Oil has often been described as part of the glue that holds Iraq together. And yet, few issues have proven more divisive to the fabric of the state since 2003 than those related to the management of the natural resource base and the distribution of the revenue accrued from its export. Rather than acting as a catalyst to strengthen the fiscal and political relationship between Baghdad and Erbil, and encouraging accommodation between them over key constitutional issues related to sovereign authority, both sides have used control of their oil sector (and related revenue-distribution mechanisms) as a mechanism to bolster their thus-far irreconcilable power-sharing agendas. Independent licensing of acreage, and management of the production and sale of crude oil, has been the cornerstone of KRG efforts to bolster its autonomy from the central government, and to lay the foundations for possible secession. As the federal government has belatedly recognized this fact, it has adopted more draconian revenue-sharing sanctions, essentially cutting Erbil off from most of its share of the national budget. The result has been heightened acrimony and a greater separation between the two sides, just at a time when fiscal and security pressures place a premium on cooperation and maximizing revenue generation.
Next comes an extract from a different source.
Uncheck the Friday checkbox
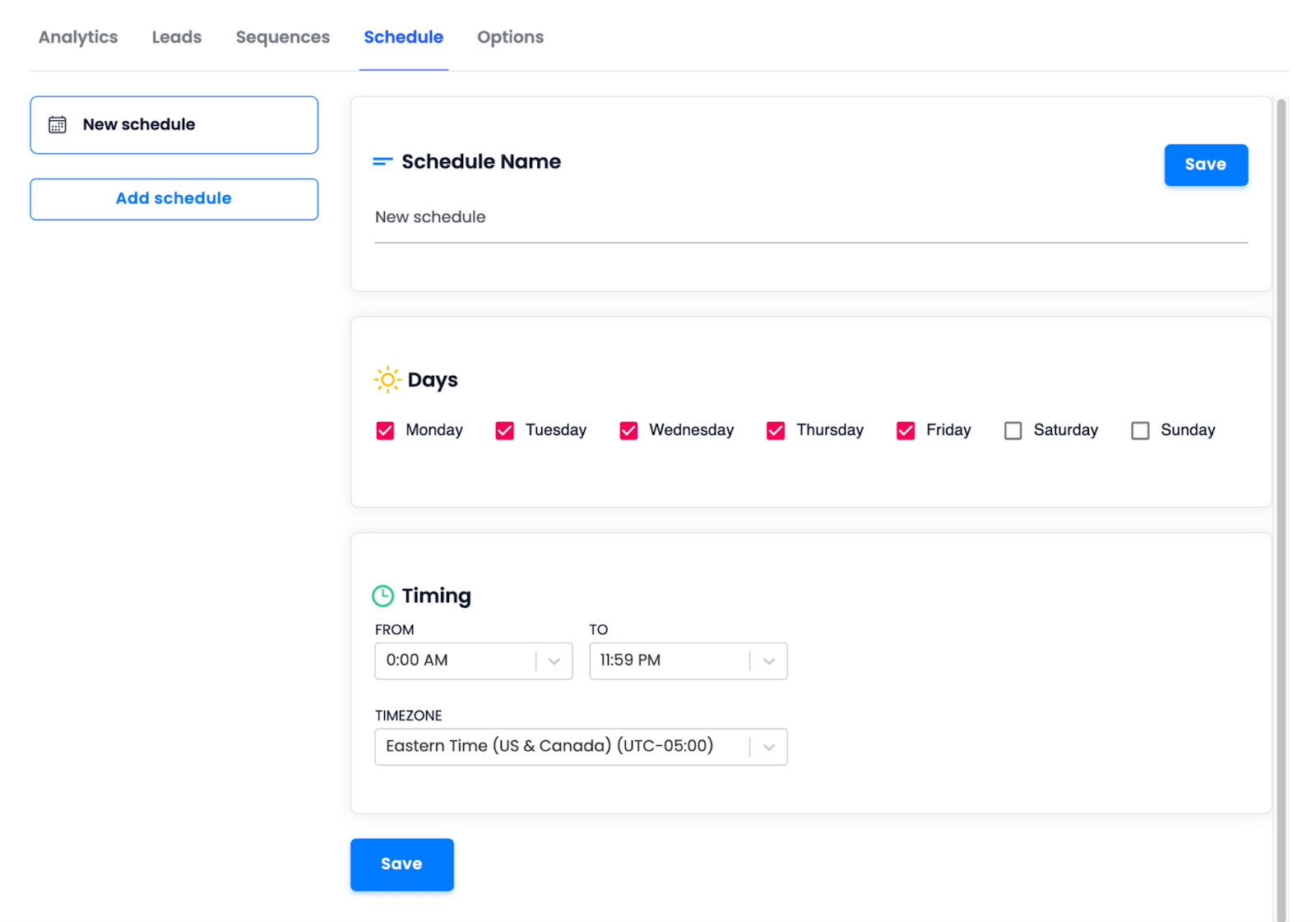The image size is (1316, 922). pos(905,430)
This situation is primarily the result of putting long-term political objectives above concerns about investment and the optimal development of (and monetization of) the hydrocarbon sector. Protecting political prerogative has been a paramount goal for both Baghdad and Erbil, and in the absence of a compromise power-sharing formula, each side has operated according to its own interpretation of the constitution. As a result, the passage of new legislation designed to guide the development of the sector has been blocked, as have related laws on revenue distribution and the structure of the local industry. These elements have combined to increase uncertainty and perceived risk for investors in Iraq, undermining the full development in the sector, especially in Kurdistan. More importantly, these contests have cost both the regional and federal governments precious revenue.
There are signs, however, that the political status quo that this impasse imposes is becoming more fragile. What Iraq needs is a new durable power-sharing formula that respects the basic sovereign prerogatives of the government in Baghdad while at the same time meeting at least the the minimum KRG demands for autonomy. Moreover, Iraqi factions – Arab and Kurd – need to decide whether this can be achieved within the structure of a unified state, or whether more radical secession arrangements need to be negotiated.
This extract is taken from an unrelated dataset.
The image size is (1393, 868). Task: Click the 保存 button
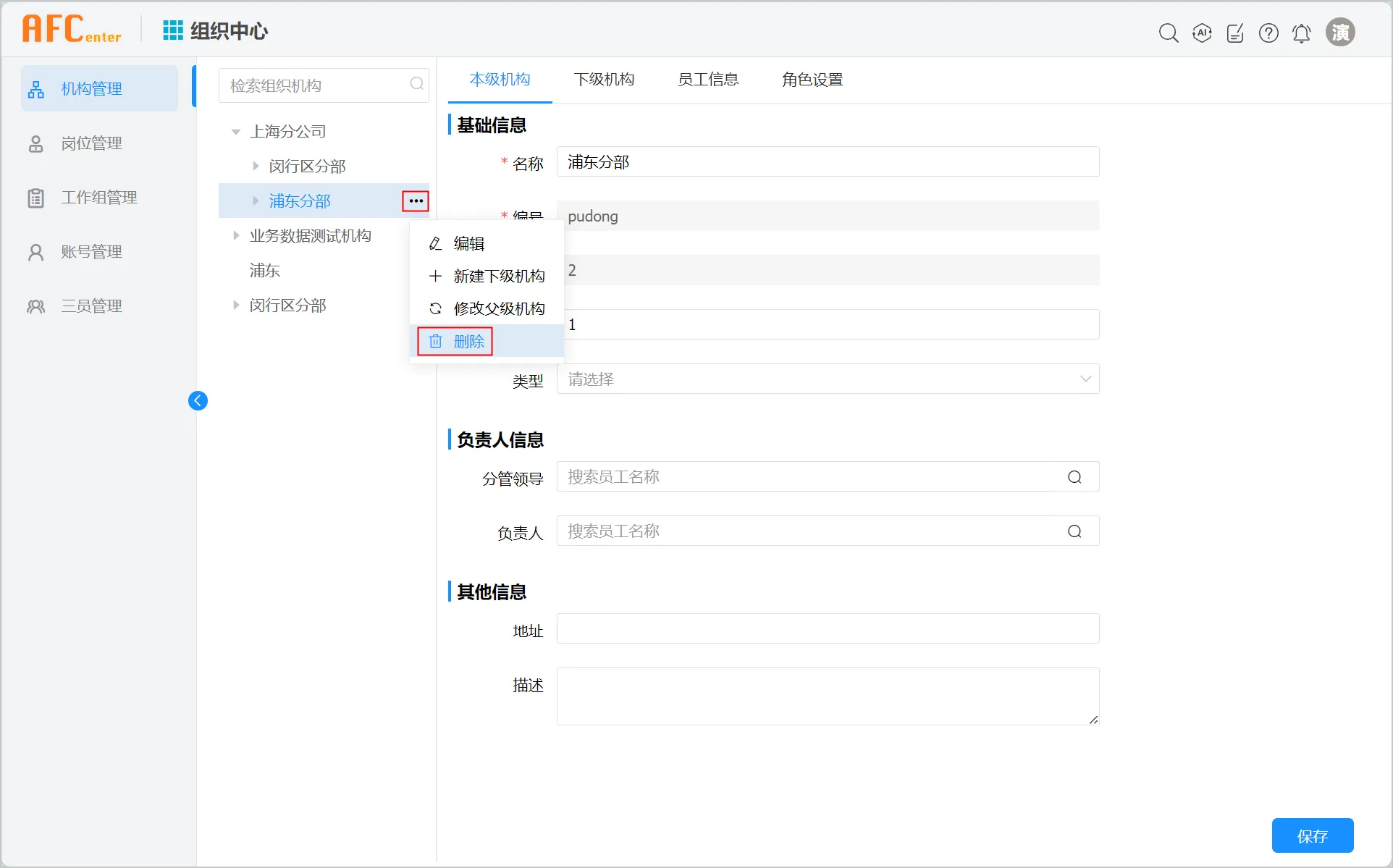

These decisions will determine how the structure of the Iraqi oil sector – north and south – evolves in the future. One thing is clear from the past 13 years: oil-sector and related revenue-sharing mechanisms cannot be a vehicle for resolving the power-sharing dispute. Quite the contrary. A bottom-up approach that uses practical solutions in the sector as the basis for confidence building and deeper cooperation between Baghdad and Erbil has not just proven impossible; it has been actively eschewed. Both the federal government and the KRG have been much more intent on cutting off their noses to spite their faces for the sake of political principle, and in the case of some Kurdish leaders, the long-held dream of independence (no matter how impractical this goal may be). Thus, the potential of Iraq’s – and Kurdistan’s – hydrocarbon sector, and the revenue benefits that can be derived from it, will depend on what the ability of Iraqi leaders to negotiate a new power-sharing arrangement that works, and where oil is not regarded as the means of reaching an accommodation, but rather one of the elements that helps sustain it in the long term.